* **REQUIRED WORK**
Quote all of the entries word for word.

* **DATA UNDER STUDY**

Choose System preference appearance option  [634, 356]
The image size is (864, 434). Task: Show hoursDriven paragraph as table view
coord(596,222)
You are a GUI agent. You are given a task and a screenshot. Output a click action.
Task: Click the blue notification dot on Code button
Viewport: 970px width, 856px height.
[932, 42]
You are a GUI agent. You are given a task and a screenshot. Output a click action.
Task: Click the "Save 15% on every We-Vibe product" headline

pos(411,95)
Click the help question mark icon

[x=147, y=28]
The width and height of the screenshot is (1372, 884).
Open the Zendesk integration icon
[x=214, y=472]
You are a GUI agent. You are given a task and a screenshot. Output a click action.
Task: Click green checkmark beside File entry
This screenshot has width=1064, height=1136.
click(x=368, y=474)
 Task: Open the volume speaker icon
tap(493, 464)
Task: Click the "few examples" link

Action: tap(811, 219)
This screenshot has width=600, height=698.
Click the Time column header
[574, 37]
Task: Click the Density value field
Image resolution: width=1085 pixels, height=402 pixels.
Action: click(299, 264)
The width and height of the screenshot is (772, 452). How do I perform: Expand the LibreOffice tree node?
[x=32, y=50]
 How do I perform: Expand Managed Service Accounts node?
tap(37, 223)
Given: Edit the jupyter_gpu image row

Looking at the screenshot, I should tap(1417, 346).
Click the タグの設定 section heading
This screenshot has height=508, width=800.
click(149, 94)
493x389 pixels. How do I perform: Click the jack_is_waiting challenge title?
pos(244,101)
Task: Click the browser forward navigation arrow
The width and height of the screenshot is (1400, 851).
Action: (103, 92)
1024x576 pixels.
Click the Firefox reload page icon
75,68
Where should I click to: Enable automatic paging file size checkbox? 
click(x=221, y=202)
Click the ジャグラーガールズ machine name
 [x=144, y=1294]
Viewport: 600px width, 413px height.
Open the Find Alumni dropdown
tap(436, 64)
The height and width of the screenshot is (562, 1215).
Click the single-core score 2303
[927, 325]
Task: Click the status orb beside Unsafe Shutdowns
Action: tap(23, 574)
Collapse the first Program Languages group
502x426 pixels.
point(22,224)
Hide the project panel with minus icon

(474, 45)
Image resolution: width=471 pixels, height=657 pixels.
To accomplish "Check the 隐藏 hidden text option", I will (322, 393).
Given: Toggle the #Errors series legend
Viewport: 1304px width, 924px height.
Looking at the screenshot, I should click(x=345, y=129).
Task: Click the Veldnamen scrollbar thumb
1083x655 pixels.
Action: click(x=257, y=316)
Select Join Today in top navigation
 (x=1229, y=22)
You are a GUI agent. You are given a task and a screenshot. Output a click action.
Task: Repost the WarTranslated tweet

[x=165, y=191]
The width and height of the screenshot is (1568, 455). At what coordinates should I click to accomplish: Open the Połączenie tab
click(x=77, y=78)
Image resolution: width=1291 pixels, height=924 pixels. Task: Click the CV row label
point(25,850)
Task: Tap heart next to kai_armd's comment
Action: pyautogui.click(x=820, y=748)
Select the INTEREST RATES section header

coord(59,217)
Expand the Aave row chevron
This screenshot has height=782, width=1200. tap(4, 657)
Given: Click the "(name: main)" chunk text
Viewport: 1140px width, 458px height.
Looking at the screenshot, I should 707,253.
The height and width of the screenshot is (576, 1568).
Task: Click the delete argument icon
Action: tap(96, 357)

* **ANSWER SPACE**
Choose System preference appearance option  [634, 356]
The image size is (864, 434). Task: Show hoursDriven paragraph as table view
coord(596,222)
You are a GUI agent. You are given a task and a screenshot. Output a click action.
Task: Click the blue notification dot on Code button
Viewport: 970px width, 856px height.
[932, 42]
You are a GUI agent. You are given a task and a screenshot. Output a click action.
Task: Click the "Save 15% on every We-Vibe product" headline

pos(411,95)
Click the help question mark icon

[x=147, y=28]
The width and height of the screenshot is (1372, 884).
Open the Zendesk integration icon
[x=214, y=472]
You are a GUI agent. You are given a task and a screenshot. Output a click action.
Task: Click green checkmark beside File entry
This screenshot has width=1064, height=1136.
click(x=368, y=474)
 Task: Open the volume speaker icon
tap(493, 464)
Task: Click the "few examples" link

Action: tap(811, 219)
This screenshot has width=600, height=698.
Click the Time column header
[574, 37]
Task: Click the Density value field
Image resolution: width=1085 pixels, height=402 pixels.
Action: click(299, 264)
The width and height of the screenshot is (772, 452). How do I perform: Expand the LibreOffice tree node?
[x=32, y=50]
 How do I perform: Expand Managed Service Accounts node?
tap(37, 223)
Given: Edit the jupyter_gpu image row

Looking at the screenshot, I should tap(1417, 346).
Click the タグの設定 section heading
This screenshot has height=508, width=800.
click(149, 94)
493x389 pixels. How do I perform: Click the jack_is_waiting challenge title?
pos(244,101)
Task: Click the browser forward navigation arrow
The width and height of the screenshot is (1400, 851).
Action: (103, 92)
1024x576 pixels.
Click the Firefox reload page icon
75,68
Where should I click to: Enable automatic paging file size checkbox? 
click(x=221, y=202)
Click the ジャグラーガールズ machine name
 [x=144, y=1294]
Viewport: 600px width, 413px height.
Open the Find Alumni dropdown
tap(436, 64)
The height and width of the screenshot is (562, 1215).
Click the single-core score 2303
[927, 325]
Task: Click the status orb beside Unsafe Shutdowns
Action: tap(23, 574)
Collapse the first Program Languages group
502x426 pixels.
point(22,224)
Hide the project panel with minus icon

(474, 45)
Image resolution: width=471 pixels, height=657 pixels.
To accomplish "Check the 隐藏 hidden text option", I will (322, 393).
Given: Toggle the #Errors series legend
Viewport: 1304px width, 924px height.
Looking at the screenshot, I should click(x=345, y=129).
Task: Click the Veldnamen scrollbar thumb
1083x655 pixels.
Action: click(x=257, y=316)
Select Join Today in top navigation
 (x=1229, y=22)
You are a GUI agent. You are given a task and a screenshot. Output a click action.
Task: Repost the WarTranslated tweet

[x=165, y=191]
The width and height of the screenshot is (1568, 455). At what coordinates should I click to accomplish: Open the Połączenie tab
click(x=77, y=78)
Image resolution: width=1291 pixels, height=924 pixels. Task: Click the CV row label
point(25,850)
Task: Tap heart next to kai_armd's comment
Action: pyautogui.click(x=820, y=748)
Select the INTEREST RATES section header

coord(59,217)
Expand the Aave row chevron
This screenshot has height=782, width=1200. tap(4, 657)
Given: Click the "(name: main)" chunk text
Viewport: 1140px width, 458px height.
Looking at the screenshot, I should 707,253.
The height and width of the screenshot is (576, 1568).
Task: Click the delete argument icon
Action: tap(96, 357)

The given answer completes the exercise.